On Sunday, June 21, 1942, the Gloucester Castle, under the command of 59-year-old Captain Herbert Harold Rose, left Birkenhead with passengers, mail and cargo for a trip to Simon's Town in the Western Cape Province of South Africa . Among the passengers were twelve women and two children who were to be reunited with their husbands and fathers respectively at Simon's Town Naval Dockyard. The journey should then continue to Cape Town , Port Elizabeth and East London . The Gloucester Castle initially drove in the convoy OS.32, which consisted of 44 ships, but this disbanded after a few days because the ships headed for destinations in different directions.

On August 31, 1942, the Shipping Casualty Department of the British Admiralty reported to the shipping company that the ship was gravely late (roughly "seriously delayed") and therefore had to be reported missing. For years there was no sign of its whereabouts. It was not until the end of the war that the Red Cross received information that survivors of Gloucester Castle were in Japanese captivity.

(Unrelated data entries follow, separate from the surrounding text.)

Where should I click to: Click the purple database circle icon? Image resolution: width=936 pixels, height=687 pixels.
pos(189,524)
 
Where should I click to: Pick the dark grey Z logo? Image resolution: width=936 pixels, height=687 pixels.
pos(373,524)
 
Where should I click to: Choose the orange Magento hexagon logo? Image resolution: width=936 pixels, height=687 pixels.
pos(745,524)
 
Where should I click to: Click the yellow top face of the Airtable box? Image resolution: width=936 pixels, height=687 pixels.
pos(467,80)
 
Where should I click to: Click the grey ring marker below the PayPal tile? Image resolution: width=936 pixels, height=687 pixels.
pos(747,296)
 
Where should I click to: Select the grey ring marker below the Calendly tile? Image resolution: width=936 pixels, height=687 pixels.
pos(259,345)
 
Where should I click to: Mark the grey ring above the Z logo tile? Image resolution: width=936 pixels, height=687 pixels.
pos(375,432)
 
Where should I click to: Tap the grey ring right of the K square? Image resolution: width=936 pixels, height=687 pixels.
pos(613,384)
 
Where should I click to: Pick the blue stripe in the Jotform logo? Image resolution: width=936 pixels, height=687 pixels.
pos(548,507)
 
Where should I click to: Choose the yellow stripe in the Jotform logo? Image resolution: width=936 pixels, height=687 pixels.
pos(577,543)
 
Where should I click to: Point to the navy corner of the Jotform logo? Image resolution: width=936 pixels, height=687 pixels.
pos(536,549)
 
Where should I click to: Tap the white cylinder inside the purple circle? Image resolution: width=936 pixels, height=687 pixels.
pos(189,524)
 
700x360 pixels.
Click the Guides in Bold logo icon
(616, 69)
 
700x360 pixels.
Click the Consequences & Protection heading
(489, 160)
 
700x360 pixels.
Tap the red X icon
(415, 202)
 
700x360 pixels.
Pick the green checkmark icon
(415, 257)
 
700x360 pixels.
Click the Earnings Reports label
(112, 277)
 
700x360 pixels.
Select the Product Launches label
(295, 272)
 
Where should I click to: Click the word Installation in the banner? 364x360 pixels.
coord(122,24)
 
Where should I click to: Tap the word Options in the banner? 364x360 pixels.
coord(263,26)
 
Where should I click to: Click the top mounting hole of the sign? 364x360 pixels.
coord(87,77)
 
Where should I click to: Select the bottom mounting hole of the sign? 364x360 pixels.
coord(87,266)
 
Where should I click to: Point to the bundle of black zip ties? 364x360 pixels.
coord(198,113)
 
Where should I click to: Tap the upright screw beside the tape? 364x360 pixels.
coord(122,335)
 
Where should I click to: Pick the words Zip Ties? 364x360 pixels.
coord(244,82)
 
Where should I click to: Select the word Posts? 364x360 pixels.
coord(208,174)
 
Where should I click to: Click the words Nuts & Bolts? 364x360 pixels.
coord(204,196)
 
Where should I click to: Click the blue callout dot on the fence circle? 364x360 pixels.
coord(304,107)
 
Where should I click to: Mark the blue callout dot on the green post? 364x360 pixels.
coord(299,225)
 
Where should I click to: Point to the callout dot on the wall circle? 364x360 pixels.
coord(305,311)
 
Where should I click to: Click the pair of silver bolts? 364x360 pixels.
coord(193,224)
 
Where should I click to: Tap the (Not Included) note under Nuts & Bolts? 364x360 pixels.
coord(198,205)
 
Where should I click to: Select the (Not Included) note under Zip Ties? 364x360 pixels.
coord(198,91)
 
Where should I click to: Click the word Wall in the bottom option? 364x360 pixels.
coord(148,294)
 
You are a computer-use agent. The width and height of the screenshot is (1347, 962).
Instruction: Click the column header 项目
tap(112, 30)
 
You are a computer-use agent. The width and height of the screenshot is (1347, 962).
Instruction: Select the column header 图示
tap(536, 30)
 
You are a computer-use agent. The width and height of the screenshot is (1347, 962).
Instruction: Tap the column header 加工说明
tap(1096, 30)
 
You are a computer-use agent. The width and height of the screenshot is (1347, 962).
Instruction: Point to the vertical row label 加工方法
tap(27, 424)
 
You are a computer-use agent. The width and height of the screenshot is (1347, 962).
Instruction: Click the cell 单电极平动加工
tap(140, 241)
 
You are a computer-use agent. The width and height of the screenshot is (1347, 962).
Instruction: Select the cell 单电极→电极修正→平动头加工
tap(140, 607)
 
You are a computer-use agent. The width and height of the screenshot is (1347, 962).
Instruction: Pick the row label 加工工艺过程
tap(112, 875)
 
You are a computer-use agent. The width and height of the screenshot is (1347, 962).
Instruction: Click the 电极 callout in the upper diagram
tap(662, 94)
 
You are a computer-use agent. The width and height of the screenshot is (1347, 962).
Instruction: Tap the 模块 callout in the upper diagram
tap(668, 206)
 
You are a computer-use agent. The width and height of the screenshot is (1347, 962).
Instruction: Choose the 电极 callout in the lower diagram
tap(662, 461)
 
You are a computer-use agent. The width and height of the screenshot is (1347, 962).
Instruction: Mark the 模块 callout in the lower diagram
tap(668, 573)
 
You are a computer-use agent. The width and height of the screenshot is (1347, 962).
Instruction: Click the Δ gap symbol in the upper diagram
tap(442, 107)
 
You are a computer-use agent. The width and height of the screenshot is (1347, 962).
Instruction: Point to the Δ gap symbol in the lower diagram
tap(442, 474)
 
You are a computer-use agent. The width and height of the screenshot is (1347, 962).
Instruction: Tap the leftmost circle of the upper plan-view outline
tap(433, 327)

On Wednesday July 15, 1942, Gloucester Castle was off Ascension Island , about 1,300 miles southeast of Freetown . It was warm and stuffy all day with tropical showers. After dark the ship was blacked out. The lookout saw nothing suspicious. At around 7 p.m., the unarmed and unescorted ship was attacked by the German auxiliary cruiser Michel (Captain Hellmuth von Ruckteschell ) without warning. There was a loud bang on starboard as the first shell hit the side.

The bombardment was initially aimed at the navigation bridge and the radio station , so that no emergency call could be made. The radio antenna was shot down and the radio operators were killed instantly. More grenades followed, as well as machine gun fire and 37 mm anti-aircraft guns . The second shell hit the dining room at the far end of the deckhouse, where the first passengers had gathered for dinner. The hall quickly went up in flames. The ship hit was listed , which increased rapidly. It is not known how many people were killed in the shelling.

All of the lifeboats on the starboard side had been shot off or so badly damaged that they could no longer be used. Second mate R. Pargitter, who was on the bridge at the time of the attack, hurried to the port side of the boat deck and tried to launch lifeboat No. 3 with his own hand. Just as he had put a woman and a child in the boat, Gloucester Castle leaned heavily to port. The ropes in which the boat was hanging broke, so that the boat swung violently and threw the woman and child into the sea. As the lake water reached them, an officer yelled to a group of passengers standing at the railing of the boat deck to jump.

There was no time for further evacuation attempts; the Gloucester Castle sank in less than ten minutes. Captain Rose, 81 crew members, three male and six female passengers and the two children were killed. The 61 survivors were taken on board the Michel as prisoners of war , later transferred to the tanker Charlotte Schliemann and finally brought to Yokohama , where they were interned and had to do forced labor . Two of them died in captivity. The survivors were only able to report on the sinking and the appalling conditions under which they had to live and work after their liberation after the end of World War II. Hellmuth von Ruckteschell, the commander of the auxiliary cruiser, came before a British military tribunal after the end of the war for violations of international naval law and was sentenced to ten years in prison. He died in custody in 1948.